2025年5月16日星期五

黑色告解室


龜苓膏,是中華飲食文化裡一位沉默的修道士。不言不語,滿臉苦相,穿一身黑袍,來到你面前,仿佛說:「吃我吧,我是為你好。」它不像楊枝甘露那樣明艷動人,不像綠豆沙那般溫良可親,更沒有奶茶那種媚俗的笑容,它以一種嚴肅得近乎殘酷的姿態,要求你臣服,接受,然後懺悔。

這是一碗不開玩笑的甜品,真正有「功能性」的存在——排毒、清熱、去濕、刮油,一如香港電車裡的老太太,穿一身碎花衣,在你耳邊低聲念佛,嘴裡卻是不留情的碎語。龜苓膏之「龜」,讓現代城市人第一反應是PETA和動保法案,但實際上那隱晦不言的苦味,才是它真正的玄機——這不是為味蕾設計的食物,而是為良心。

一入口,舌頭先是一驚。那黑色膏體,滑不留口,沒有香氣,沒有彈性,更沒有討好意味的甜,一切味道都壓成了「苦」。不是中藥舖裡正經八百的苦,而是一種帶着草根憂鬱的陰沉,仿佛廣州舊城牆邊潮濕的巷弄,或是九十年代香港邊緣電影的鏡頭語言,沒有高潮,也沒有救贖。

龜苓膏不是美食,它是一種道德懲罰,一種身體的自我審判。你吃它,通常不是因為「想吃」,而是因為你昨日吃了太多燒鵝、炒螺、打邊爐、喝甜湯,今天內疚了,良心發現了,需要一點東西來淨化腸胃和靈魂。於是龜苓膏像是古代道觀裡的齋戒僧,一邊遞給你一碗膏體,一邊低聲說:「你罪孽深重。」

它有時會慷慨地給你一點蜜糖——或者那麼一點「糖水另上」的寬容。但真正的龜苓膏信徒,從來不沾糖。他們相信苦才是真相,甜是謊言,人生不能老是靠糖活着,偶爾也該嚐嚐枯燥與剝奪的滋味。

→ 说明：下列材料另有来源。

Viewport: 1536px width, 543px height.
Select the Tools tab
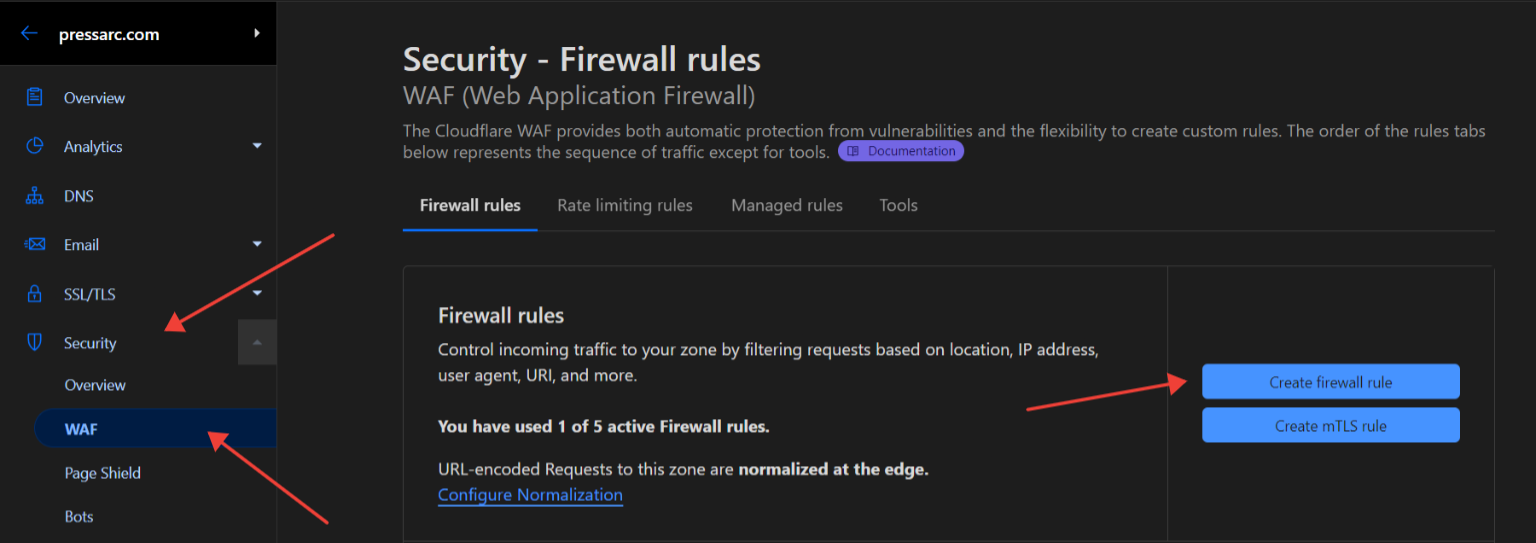tap(898, 205)
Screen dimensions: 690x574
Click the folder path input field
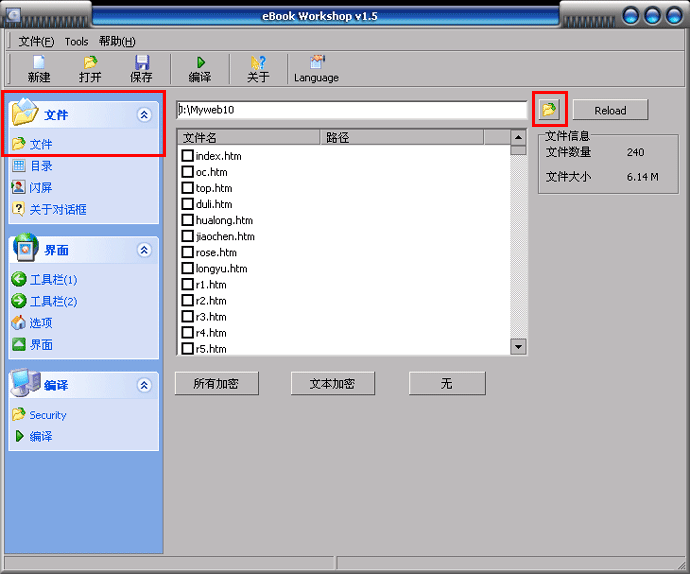coord(350,109)
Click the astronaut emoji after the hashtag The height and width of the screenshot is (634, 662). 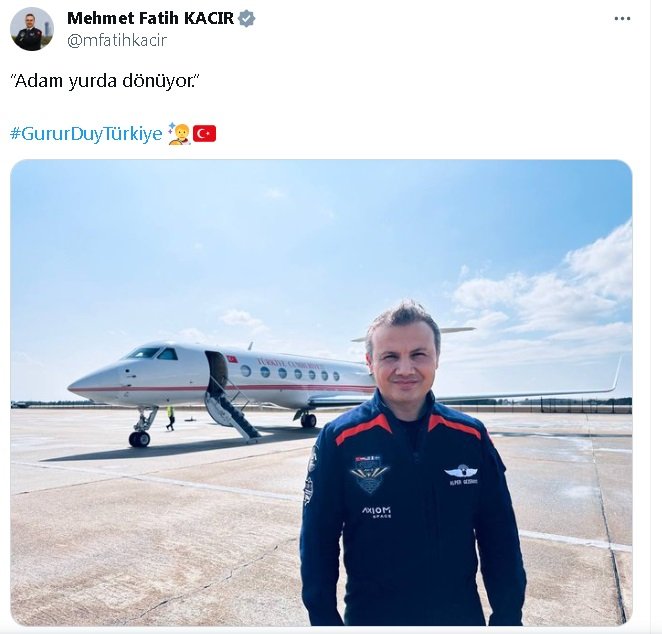pos(179,134)
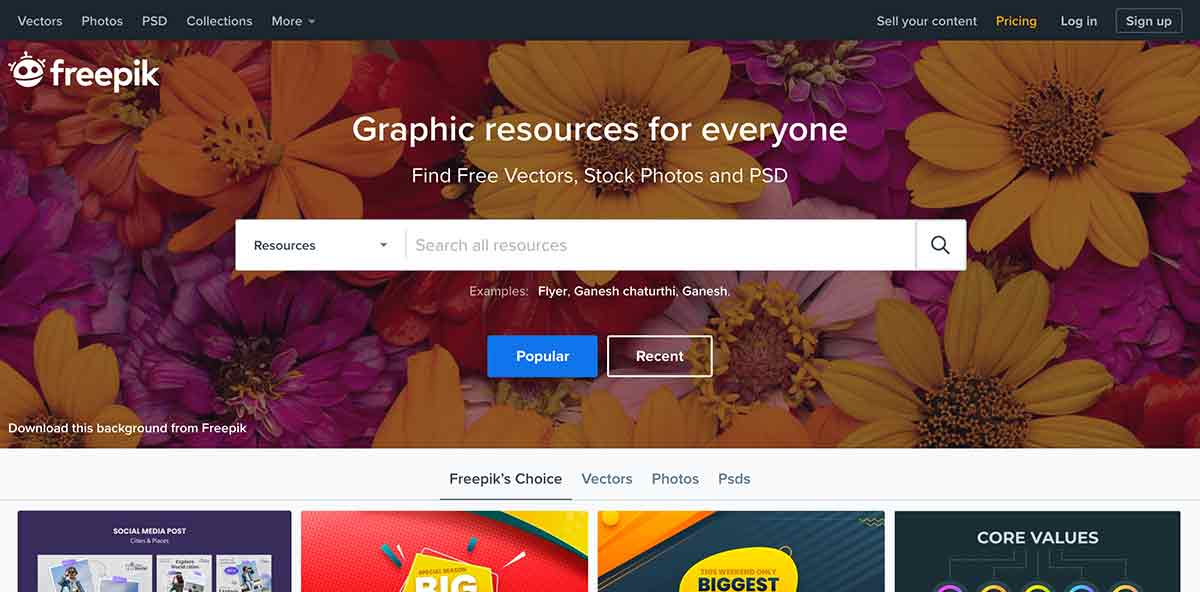Click the Freepik logo

(x=84, y=72)
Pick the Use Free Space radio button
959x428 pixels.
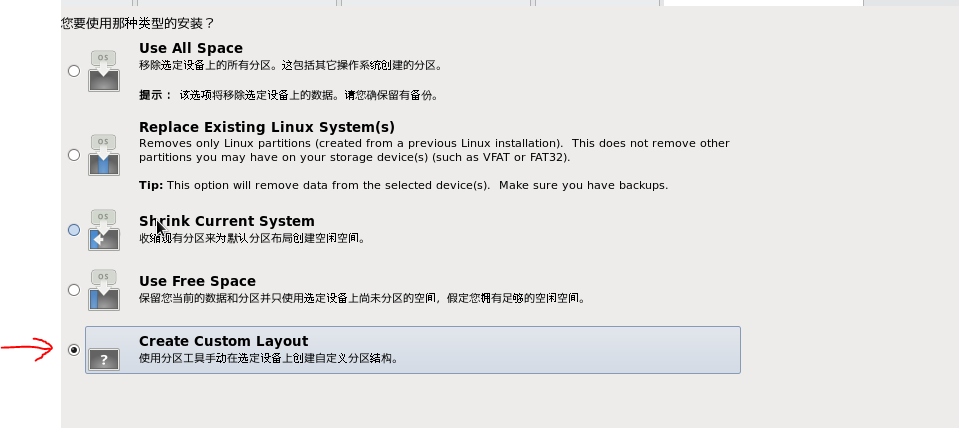tap(74, 290)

最奇妙的是,吃完龜苓膏,你並不會覺得「幸福」,但也說不上「痛苦」,那是一種難以言喻的輕盈感,一種在經歷了黑暗之後的空白。像某些老電影的結局,主角死了,或沒死,鏡頭慢慢拉遠,夕陽斜照,一切未竟的,都留給觀眾自行解讀。

龜苓膏不是一種食物,而是一個道場,一個黑色的告解室。你進去,跪下,吞下它那沒有感情的膏體,然後帶着一絲不確定的釋懷,走出來,彷彿重新做人。